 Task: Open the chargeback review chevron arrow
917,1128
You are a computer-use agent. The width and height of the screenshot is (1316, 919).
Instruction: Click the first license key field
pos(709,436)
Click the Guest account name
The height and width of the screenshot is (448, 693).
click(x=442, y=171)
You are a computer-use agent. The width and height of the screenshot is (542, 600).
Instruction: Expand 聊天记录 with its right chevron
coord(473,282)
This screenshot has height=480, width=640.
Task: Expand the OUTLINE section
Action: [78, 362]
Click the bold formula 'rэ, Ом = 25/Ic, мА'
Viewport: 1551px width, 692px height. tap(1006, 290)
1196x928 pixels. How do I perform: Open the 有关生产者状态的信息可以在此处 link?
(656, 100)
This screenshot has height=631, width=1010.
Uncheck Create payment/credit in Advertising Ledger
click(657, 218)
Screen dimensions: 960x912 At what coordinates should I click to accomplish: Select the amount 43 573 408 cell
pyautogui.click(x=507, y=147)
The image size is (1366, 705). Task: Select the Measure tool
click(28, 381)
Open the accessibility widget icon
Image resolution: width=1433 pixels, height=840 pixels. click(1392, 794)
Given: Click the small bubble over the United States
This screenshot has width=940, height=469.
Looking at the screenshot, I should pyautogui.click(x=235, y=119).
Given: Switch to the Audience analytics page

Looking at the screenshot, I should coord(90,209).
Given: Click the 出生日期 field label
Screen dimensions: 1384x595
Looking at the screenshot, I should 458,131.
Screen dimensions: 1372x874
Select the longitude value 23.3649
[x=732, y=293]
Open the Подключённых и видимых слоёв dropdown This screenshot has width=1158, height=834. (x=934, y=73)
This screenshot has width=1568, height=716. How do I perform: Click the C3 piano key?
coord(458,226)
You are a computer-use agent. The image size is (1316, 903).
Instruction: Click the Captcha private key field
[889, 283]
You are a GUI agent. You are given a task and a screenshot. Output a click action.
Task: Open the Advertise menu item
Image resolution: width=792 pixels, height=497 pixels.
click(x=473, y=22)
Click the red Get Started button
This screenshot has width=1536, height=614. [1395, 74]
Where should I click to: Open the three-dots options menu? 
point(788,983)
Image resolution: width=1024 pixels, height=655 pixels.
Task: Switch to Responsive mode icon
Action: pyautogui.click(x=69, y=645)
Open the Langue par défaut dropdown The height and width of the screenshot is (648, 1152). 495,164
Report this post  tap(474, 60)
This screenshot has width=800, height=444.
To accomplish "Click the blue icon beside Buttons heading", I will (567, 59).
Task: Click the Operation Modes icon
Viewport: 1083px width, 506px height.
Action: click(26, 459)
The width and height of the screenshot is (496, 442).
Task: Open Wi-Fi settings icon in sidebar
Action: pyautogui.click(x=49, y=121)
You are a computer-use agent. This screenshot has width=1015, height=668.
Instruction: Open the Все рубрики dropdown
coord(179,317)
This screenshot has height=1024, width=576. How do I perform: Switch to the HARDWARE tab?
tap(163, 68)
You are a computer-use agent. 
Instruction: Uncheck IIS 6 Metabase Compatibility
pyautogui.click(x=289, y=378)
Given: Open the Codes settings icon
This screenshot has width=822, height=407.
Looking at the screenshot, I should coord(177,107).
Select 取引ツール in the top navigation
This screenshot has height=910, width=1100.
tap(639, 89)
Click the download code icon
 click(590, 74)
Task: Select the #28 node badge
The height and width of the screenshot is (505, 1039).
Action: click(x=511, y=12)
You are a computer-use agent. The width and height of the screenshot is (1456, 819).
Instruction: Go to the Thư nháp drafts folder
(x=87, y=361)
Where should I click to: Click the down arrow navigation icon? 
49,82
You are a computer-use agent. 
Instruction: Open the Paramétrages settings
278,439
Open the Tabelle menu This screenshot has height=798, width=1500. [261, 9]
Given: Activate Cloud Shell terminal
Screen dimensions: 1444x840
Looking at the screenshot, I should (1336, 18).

|---|

Exercise aim:
Reproduce each of the items above word for word, keeping them in the same order.

Solution for this task:
 Task: Open the chargeback review chevron arrow
917,1128
You are a computer-use agent. The width and height of the screenshot is (1316, 919).
Instruction: Click the first license key field
pos(709,436)
Click the Guest account name
The height and width of the screenshot is (448, 693).
click(x=442, y=171)
You are a computer-use agent. The width and height of the screenshot is (542, 600).
Instruction: Expand 聊天记录 with its right chevron
coord(473,282)
This screenshot has height=480, width=640.
Task: Expand the OUTLINE section
Action: [78, 362]
Click the bold formula 'rэ, Ом = 25/Ic, мА'
Viewport: 1551px width, 692px height. tap(1006, 290)
1196x928 pixels. How do I perform: Open the 有关生产者状态的信息可以在此处 link?
(656, 100)
This screenshot has height=631, width=1010.
Uncheck Create payment/credit in Advertising Ledger
click(657, 218)
Screen dimensions: 960x912 At what coordinates should I click to accomplish: Select the amount 43 573 408 cell
pyautogui.click(x=507, y=147)
The image size is (1366, 705). Task: Select the Measure tool
click(28, 381)
Open the accessibility widget icon
Image resolution: width=1433 pixels, height=840 pixels. click(1392, 794)
Given: Click the small bubble over the United States
This screenshot has width=940, height=469.
Looking at the screenshot, I should pyautogui.click(x=235, y=119).
Given: Switch to the Audience analytics page

Looking at the screenshot, I should coord(90,209).
Given: Click the 出生日期 field label
Screen dimensions: 1384x595
Looking at the screenshot, I should 458,131.
Screen dimensions: 1372x874
Select the longitude value 23.3649
[x=732, y=293]
Open the Подключённых и видимых слоёв dropdown This screenshot has width=1158, height=834. (x=934, y=73)
This screenshot has width=1568, height=716. How do I perform: Click the C3 piano key?
coord(458,226)
You are a computer-use agent. The image size is (1316, 903).
Instruction: Click the Captcha private key field
[889, 283]
You are a GUI agent. You are given a task and a screenshot. Output a click action.
Task: Open the Advertise menu item
Image resolution: width=792 pixels, height=497 pixels.
click(x=473, y=22)
Click the red Get Started button
This screenshot has width=1536, height=614. [1395, 74]
Where should I click to: Open the three-dots options menu? 
point(788,983)
Image resolution: width=1024 pixels, height=655 pixels.
Task: Switch to Responsive mode icon
Action: pyautogui.click(x=69, y=645)
Open the Langue par défaut dropdown The height and width of the screenshot is (648, 1152). 495,164
Report this post  tap(474, 60)
This screenshot has width=800, height=444.
To accomplish "Click the blue icon beside Buttons heading", I will (567, 59).
Task: Click the Operation Modes icon
Viewport: 1083px width, 506px height.
Action: click(26, 459)
The width and height of the screenshot is (496, 442).
Task: Open Wi-Fi settings icon in sidebar
Action: pyautogui.click(x=49, y=121)
You are a computer-use agent. This screenshot has width=1015, height=668.
Instruction: Open the Все рубрики dropdown
coord(179,317)
This screenshot has height=1024, width=576. How do I perform: Switch to the HARDWARE tab?
tap(163, 68)
You are a computer-use agent. 
Instruction: Uncheck IIS 6 Metabase Compatibility
pyautogui.click(x=289, y=378)
Given: Open the Codes settings icon
This screenshot has width=822, height=407.
Looking at the screenshot, I should coord(177,107).
Select 取引ツール in the top navigation
This screenshot has height=910, width=1100.
tap(639, 89)
Click the download code icon
 click(590, 74)
Task: Select the #28 node badge
The height and width of the screenshot is (505, 1039).
Action: click(x=511, y=12)
You are a computer-use agent. The width and height of the screenshot is (1456, 819).
Instruction: Go to the Thư nháp drafts folder
(x=87, y=361)
Where should I click to: Click the down arrow navigation icon? 
49,82
You are a computer-use agent. 
Instruction: Open the Paramétrages settings
278,439
Open the Tabelle menu This screenshot has height=798, width=1500. [261, 9]
Given: Activate Cloud Shell terminal
Screen dimensions: 1444x840
Looking at the screenshot, I should (1336, 18).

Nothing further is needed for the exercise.